Qualità e rispetto: il nostro sport quanto è diverso da certa politica

di Nautilus

L’Italia, come è noto, ha vinto la terza Coppa Davis, mandando in campo le riserve, dopo che i titolari, esauriti da una stagione estenuante, avevano passato la mano. Ma le riserve sono riuscite a farcela perché sono espressione di un movimento profondo, esteso, venuto su grazie ad un “sistema” di professionisti, di conoscenze masse a frutto, seguendo un mantra elementare: faccio di tutto, pur di migliorarmi. Ma non basta: tentare di vincere è il mantra fisiologico dello sport, ma se non si vince, è comunque importante partecipare con onore. Non c’è bisogno di scomodare il barone De Coubertin per constatare che i nostri campioni, quando perdono, sanno anche perdere. Sinner, Musetti, Berrettini sono anche campioni di sportività, un esempio eccellente per tanti giovani, anche non appassionati di tennis. Quando aveva battuto qualche colpo a vuoto, Sinner non se l’è presa col destino cinico e baro e neppure con qualche “favore” goduto dal rivale, ma ha ripetuto che avrebbe dovuto migliorarsi. Nel campionato di Serie A di calcio è in corso un fenomeno al quale non ha fatto caso ancora nessuno e tuttavia molto rilevante: la classifica è cortissima. La distanza tra quarta e quart’ultima è di pochi punti, il Como ha più punti della Juventus e una delle colonne del calcio nazionale, la Fiorentina, è ultima. Che vuol dire? Che la qualità media si è elevata moltissimo, i piccoli si sono attrezzati. Affidandosi a tecnici evoluti, a manager che sanno arare bene il mercato. Anche nel calcio che non è grande, si organizza per diventarlo. Le stesse riflessioni non si possono fare per la nostra politica. Ovviamente guai a generalizzare, come dimostrano negli ultimi tempi i successi di quelle forze che, facendo i conti con la propria realtà, hanno saputo organizzare un’offerta e hanno ottenuto successi, come accaduto anche nelle recenti elezioni Regionali.
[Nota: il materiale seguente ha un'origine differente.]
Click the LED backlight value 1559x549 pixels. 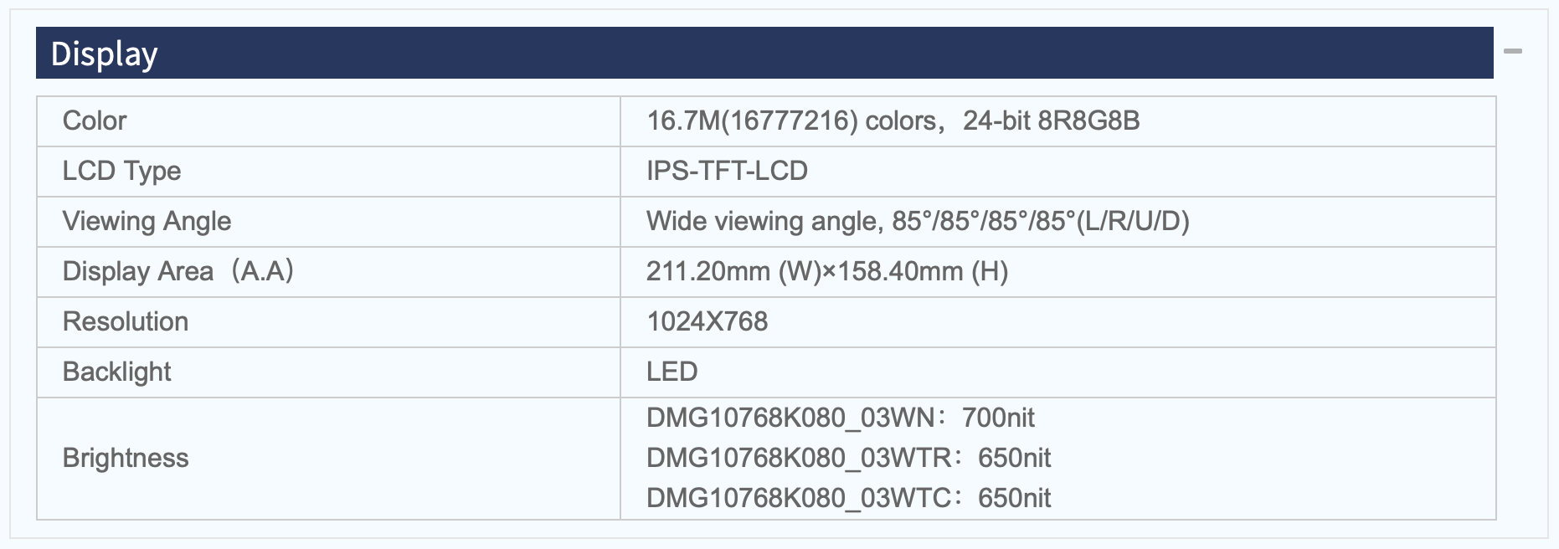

Ma lo stesso non si può dire per le forze più grandi che cercano il consenso con le invettive, con argomenti semplicistici, con scarso professionismo politico. E soprattutto nel più assoluto disprezzo per gli avversari. Senza quel rispetto che i nostri migliori atleti dimostrano senza ostentazioni in ogni occasione. Una lezione “politica” degli sportivi che attende di far scuola nella politica.